Torino, sei anni dell’alzheimer caffè: 200 famiglie seguite, ma non basta
TORINO - Il primo ha aperto i battenti nella sede di un circolo per anziani in via Luserna di Rorà. Era il dicembre del 2010, e a Torino una struttura del genere non s’era mai vista: perché se dei malati la sanità sabauda riusciva bene o male a farsi carico, una risposta articolata al disagio vissuto dalle famiglie, fino ad allora, nessuno l’aveva realmente data. È per questo che nel capoluogo gli Alzheimer caffè hanno iniziato fin da subito a lavorare a pieno regime; dopo via Luserna sono arrivati via Tepice e via Guido Reni, mentre il numero delle strutture si andava moltiplicando anche nel resto della regione: la prima a Dronero nel 2011, l’ultima a Chivasso una manciata di mesi fa, per un totale di 25 centri, “che due anni fa, però - spiega Davide Gallo, psicoterapeuta e responsabile del caffè di via Luserna - erano soltanto 13, il che da un’idea di quanto questo genere di approccio si stia diffondendo a macchia d’olio sul territorio”.
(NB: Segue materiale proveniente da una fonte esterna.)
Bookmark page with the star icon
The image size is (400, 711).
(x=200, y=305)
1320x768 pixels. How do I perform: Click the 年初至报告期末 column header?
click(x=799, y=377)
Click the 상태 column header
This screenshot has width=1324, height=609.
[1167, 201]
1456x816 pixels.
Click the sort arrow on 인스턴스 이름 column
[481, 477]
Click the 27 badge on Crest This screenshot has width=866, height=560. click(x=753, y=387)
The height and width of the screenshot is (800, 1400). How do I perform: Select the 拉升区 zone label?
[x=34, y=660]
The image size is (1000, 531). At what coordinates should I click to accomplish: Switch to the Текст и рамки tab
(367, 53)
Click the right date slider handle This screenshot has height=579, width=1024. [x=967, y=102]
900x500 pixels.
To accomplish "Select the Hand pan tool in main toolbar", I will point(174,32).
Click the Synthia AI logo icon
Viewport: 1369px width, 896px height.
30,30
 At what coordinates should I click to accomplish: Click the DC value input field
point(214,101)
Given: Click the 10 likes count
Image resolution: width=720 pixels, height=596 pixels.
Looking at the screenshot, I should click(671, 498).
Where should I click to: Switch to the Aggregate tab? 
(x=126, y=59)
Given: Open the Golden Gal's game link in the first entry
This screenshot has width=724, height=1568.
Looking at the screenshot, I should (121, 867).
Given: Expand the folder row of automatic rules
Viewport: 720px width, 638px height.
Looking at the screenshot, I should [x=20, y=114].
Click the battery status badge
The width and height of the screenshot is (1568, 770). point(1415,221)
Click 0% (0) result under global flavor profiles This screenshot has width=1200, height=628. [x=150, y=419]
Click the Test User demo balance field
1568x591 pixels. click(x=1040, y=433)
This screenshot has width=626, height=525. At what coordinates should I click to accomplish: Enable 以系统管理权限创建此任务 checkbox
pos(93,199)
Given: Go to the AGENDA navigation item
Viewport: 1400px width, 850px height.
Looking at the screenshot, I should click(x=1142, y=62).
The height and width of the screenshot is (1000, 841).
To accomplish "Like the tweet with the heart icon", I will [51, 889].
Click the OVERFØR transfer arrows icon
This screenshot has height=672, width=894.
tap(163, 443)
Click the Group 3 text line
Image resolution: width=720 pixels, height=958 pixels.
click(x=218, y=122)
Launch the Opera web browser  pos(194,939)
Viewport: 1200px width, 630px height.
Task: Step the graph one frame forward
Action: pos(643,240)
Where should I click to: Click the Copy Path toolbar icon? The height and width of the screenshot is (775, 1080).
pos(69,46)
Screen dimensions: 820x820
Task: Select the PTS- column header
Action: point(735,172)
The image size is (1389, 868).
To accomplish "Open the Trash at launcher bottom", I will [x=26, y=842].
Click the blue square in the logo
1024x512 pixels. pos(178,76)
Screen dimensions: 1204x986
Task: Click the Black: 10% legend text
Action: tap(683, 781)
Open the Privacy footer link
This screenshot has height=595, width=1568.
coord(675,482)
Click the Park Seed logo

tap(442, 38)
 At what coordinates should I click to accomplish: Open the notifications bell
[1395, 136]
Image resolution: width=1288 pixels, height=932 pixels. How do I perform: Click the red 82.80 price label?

Secondi gli ultimi dati della regione, al momento sarebbero più di 75mila i malati di Alzheimer presenti in Piemonte, a fronte di 600mila in Italia e 50 milioni nel resto del mondo. Dati alla mano, l’emergenza pare destinata a durare ancora a lungo: la “paziente zero” il dottor Alois Alzheimer la studiò esattamente un secolo fa: era il 1906, e ad oggi - nonostante gli almeno 200 farmaci testati - una cura efficace non è ancora stata trovata. Nel frattempo, ad ammalarsi hanno iniziato pure i caregiver, ovvero i familiari del malato o chi per loro se ne prende cura: la patologia in questo caso si chiama “burnout”, una violenta forma d’esaurimento nervoso che colpisce quanti, per professione o contingenza, devono farsi carico per lunghi periodi di malati gravi o non autosufficienti. È per loro che nel 1997, a Leida (Olanda), lo psicogeriatra Bère Miesen immaginò il primo Alzheimer caffè: un posto in cui ci si prendesse cura, in prima battuta, del caregiver, attraverso una serie di interventi psico-sociali tra i quali gruppi d’auto aiuto, assistenza per l’accesso ai servizi sanitari e assistenza temporanea al malato. “Abbiamo continui contatti con i responsabili dell’area anziani dei servizi sociali” continua Gallo. “Sono loro, il più delle volte, a inviarci le famiglie. Quando arrivano, molto spesso, devono farlo accompagnati dal paziente: e questo rende l’idea di quanto sia impegnativo prendersi cura di un malato di Alzheimer. In casi del genere, per la durante dell’incontro, il paziente viene seguito dai nostri volontari, che lo impegnano in attività ludico-ricreative volte, ad esempio, alla stimolazione cognitiva e all’orientamento spazio temporale. Nel frattempo, gli psicologi e il personale si occupano del caregiver”.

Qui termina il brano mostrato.